Xavier Velasco
La noticia del gato es reveladora. Se llama Óscar, tiene dos años y habita en una clínica geriátrica de Rhode Island, donde acostumbra detectar y hacer compañía a los pacientes próximos a la muerte. En otro sitio, aunque no necesariamente en otra época, semejante desplante de clarividencia felina podía haberle costado que lo quemaran vivo. No vayamos más lejos, en casi todas partes se le vería como un gato de mal agüero, y aún allí, en la clínica, no falta el ingenioso que se pregunte si Óscar tiene dotes paranormales. "Es posible que haya una explicación química", opina una doctora, y a partir de ese punto proliferan los enterados que aventuran hipótesis no menos gaznápiras que nada nos revelan sobre el gato, y demasiado sobre la condición humana. Si un gato sabe hacer algo más que miau, necesitamos de una explicación; de lo contrario habría que revisar miles de años de estúpido antropocentrismo.
—¿Es usted un misántropo, colega?
—Sí, pero pertenezco al ala moderada.
—¿Y eso por qué es mejor?
—No sé si sea mejor, pero al menos produce menos tumores. Los misántropos radicales serían los mejores clientes de los oncólogos si no gastaran tanto tiempo en odiarlos.
—Qué envidia, coleguita. Quién pudiera tener enemigos autodesechables…
Cualquiera que haya dormido abrazado de un perro sabe hasta dónde sentimientos y emociones son transmisibles por simple contacto. Cuantificamos el efecto de drogas y virus en ratas y monos, pero apenas nos interesa experimentar con la administración de afecto, material muy difícilmente disponible en un laboratorio. Sabemos, sin embargo, que un hombre enfermo de odio es infinitamente más peligroso que un perro con rabia. Y contra el odio ciego no existe la vacuna. Es un tumor que se alimenta solo y muy difícilmente se deja cortar. Hay, también, quienes viven de fertilizarlo. O de disimularlo, que igual paga. Se cuentan, además, por legiones los misántropos radicales cuyo negocio está en hacerse pasar por filántropos. Radicales, también.
—Todos los radicales son del mismo pueblo, no tienen que ir muy lejos para cambiar de equipo.
—Permíteme anotar. Radical: pueblerino expansionista. Es para mis apuntes misantrópicos.
—No me diga que no hay mañanas en que se me despierta con auténticas ganas de pasarse al equipo de los radicales.
—Momento ideal para ir a lavarse los dientes, alimentarse y encender la música, si lo que quiere uno es recobrar la confianza en el género humano.
—Pero usted es misántropo, colega. ¿cómo va a recobrar lo que ni tenía?

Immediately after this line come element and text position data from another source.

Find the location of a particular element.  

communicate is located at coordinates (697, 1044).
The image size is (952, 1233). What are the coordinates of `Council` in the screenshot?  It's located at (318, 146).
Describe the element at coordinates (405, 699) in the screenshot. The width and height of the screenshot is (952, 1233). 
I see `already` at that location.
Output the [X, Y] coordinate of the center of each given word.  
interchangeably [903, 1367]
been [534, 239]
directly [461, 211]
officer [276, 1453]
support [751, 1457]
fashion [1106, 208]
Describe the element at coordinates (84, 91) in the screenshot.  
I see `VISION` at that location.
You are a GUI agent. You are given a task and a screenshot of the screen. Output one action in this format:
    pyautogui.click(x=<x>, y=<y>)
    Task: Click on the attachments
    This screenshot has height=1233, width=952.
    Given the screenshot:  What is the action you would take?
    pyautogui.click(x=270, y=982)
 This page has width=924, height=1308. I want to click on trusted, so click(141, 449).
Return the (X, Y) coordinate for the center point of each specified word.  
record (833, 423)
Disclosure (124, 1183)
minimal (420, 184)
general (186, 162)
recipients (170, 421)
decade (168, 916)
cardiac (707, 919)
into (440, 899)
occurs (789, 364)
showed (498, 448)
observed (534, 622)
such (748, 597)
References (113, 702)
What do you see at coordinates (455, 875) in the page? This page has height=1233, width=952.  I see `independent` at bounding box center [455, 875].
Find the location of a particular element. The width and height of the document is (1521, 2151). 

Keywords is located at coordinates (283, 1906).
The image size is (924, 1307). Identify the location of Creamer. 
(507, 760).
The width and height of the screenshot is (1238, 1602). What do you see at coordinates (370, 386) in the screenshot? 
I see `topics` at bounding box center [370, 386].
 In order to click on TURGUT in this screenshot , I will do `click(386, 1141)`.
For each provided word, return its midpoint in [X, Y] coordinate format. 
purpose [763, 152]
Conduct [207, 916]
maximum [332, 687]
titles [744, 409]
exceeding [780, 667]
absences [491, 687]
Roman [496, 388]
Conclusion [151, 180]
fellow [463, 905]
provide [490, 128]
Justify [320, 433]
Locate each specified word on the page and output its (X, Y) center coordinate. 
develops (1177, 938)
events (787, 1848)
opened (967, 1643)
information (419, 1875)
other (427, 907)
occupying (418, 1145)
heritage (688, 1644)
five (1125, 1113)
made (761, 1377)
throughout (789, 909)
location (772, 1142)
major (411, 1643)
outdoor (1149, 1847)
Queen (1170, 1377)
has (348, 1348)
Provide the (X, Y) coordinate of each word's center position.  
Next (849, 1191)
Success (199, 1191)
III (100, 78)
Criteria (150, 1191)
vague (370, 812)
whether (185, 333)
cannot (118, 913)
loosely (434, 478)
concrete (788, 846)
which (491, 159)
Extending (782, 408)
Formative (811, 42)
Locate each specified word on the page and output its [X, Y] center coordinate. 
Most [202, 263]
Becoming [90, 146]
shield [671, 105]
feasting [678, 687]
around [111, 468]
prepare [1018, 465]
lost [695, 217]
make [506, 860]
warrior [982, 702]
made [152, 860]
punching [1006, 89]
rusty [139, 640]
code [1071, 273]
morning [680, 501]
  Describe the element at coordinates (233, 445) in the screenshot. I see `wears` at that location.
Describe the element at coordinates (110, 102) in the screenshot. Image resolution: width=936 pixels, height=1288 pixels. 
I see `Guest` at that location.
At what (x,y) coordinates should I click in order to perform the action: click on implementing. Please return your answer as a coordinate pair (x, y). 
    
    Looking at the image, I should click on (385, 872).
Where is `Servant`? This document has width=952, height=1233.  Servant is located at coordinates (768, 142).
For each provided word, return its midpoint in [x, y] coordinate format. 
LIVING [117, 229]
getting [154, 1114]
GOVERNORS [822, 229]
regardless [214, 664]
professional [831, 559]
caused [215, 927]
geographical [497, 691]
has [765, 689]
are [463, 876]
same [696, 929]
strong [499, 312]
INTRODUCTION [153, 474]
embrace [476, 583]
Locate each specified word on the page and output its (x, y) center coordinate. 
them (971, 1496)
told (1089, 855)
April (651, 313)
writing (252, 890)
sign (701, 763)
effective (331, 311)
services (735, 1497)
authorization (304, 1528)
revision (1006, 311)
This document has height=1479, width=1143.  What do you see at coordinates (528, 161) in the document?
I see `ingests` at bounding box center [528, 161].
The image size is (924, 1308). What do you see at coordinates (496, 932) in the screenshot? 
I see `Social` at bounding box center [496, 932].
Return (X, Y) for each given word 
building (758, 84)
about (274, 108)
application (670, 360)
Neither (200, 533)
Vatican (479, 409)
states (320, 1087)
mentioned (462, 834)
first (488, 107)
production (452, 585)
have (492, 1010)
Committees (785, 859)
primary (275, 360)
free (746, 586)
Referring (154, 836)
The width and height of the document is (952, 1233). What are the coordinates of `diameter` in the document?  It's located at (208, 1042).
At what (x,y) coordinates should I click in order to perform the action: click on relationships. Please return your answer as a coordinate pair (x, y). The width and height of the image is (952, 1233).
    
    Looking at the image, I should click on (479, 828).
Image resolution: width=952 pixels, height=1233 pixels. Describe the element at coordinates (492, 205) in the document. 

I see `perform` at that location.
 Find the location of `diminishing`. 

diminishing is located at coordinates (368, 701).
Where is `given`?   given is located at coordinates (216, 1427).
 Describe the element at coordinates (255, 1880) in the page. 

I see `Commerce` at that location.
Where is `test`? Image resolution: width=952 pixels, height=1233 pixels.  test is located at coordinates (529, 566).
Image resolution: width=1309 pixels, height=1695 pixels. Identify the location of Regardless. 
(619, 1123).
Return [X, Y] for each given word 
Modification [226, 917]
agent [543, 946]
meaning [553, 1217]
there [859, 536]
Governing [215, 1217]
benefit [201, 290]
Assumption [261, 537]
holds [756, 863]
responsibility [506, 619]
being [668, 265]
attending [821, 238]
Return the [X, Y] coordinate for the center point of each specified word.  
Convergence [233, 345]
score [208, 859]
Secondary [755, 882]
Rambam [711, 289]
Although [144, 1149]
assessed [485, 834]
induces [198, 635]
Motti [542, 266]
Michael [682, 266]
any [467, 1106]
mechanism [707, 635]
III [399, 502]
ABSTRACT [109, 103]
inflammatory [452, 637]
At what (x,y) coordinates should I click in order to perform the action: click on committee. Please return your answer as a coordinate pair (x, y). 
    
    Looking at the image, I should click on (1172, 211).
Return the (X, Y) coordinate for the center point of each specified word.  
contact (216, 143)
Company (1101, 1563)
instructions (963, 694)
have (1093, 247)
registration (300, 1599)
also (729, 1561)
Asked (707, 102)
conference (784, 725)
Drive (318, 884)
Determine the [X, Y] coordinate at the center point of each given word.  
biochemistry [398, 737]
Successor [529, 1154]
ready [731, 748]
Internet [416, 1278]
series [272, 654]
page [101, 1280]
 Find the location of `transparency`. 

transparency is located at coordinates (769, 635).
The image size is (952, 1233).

—Insisto: moderado. Sé negociar.
—¿Negociaría con la telefonista que le llama a las diez de la madrugada para intentar venderle un paquete funerario?
—Los moderados no negociamos con criminales, pero en lugar de contraatacar a ciegas buscamos un apoyo confiable. Alguien lo suficientemente inteligente para no regatearnos su desinteresada comprensión en las horas difíciles. Alguien a quien pueda uno abrazar y besar sin tener que temerle a sus abogados.
—Un cuadrúpedo, claro.
—De preferencia. A mis abuelas les gustaban los pájaros.
—¿Por eso los tenían enjaulados?
—Afrodita querida, como hasta hoy has pretendido ignorarlo, vivo, además de ti, con dos gigantes de los Pirineos que me acomplejan cada día que pasa con la querendona evidencia de que soy miembro de una especie inferior, tal como mis queridos ancestros. Si a mis cuadrúpedos les fuera dado elegir, no vivirían en Tetelpan, San Ángel, correteando a los gatos que se meten al jardín, sino entre las montañas de Francia, España o Andorra, donde serían el terror de los lobos y se divertirían mareando a los osos. Pero pasa que viven bajo la bota de un ser de baja especie…
—…que a manera de acto elemental de contrición se declara carnívoro cariñoso.
—El término es misántropo moderado.
—Suena serio, colega, perdóneme el desliz. ¿Ha pensado en fundar una ONG?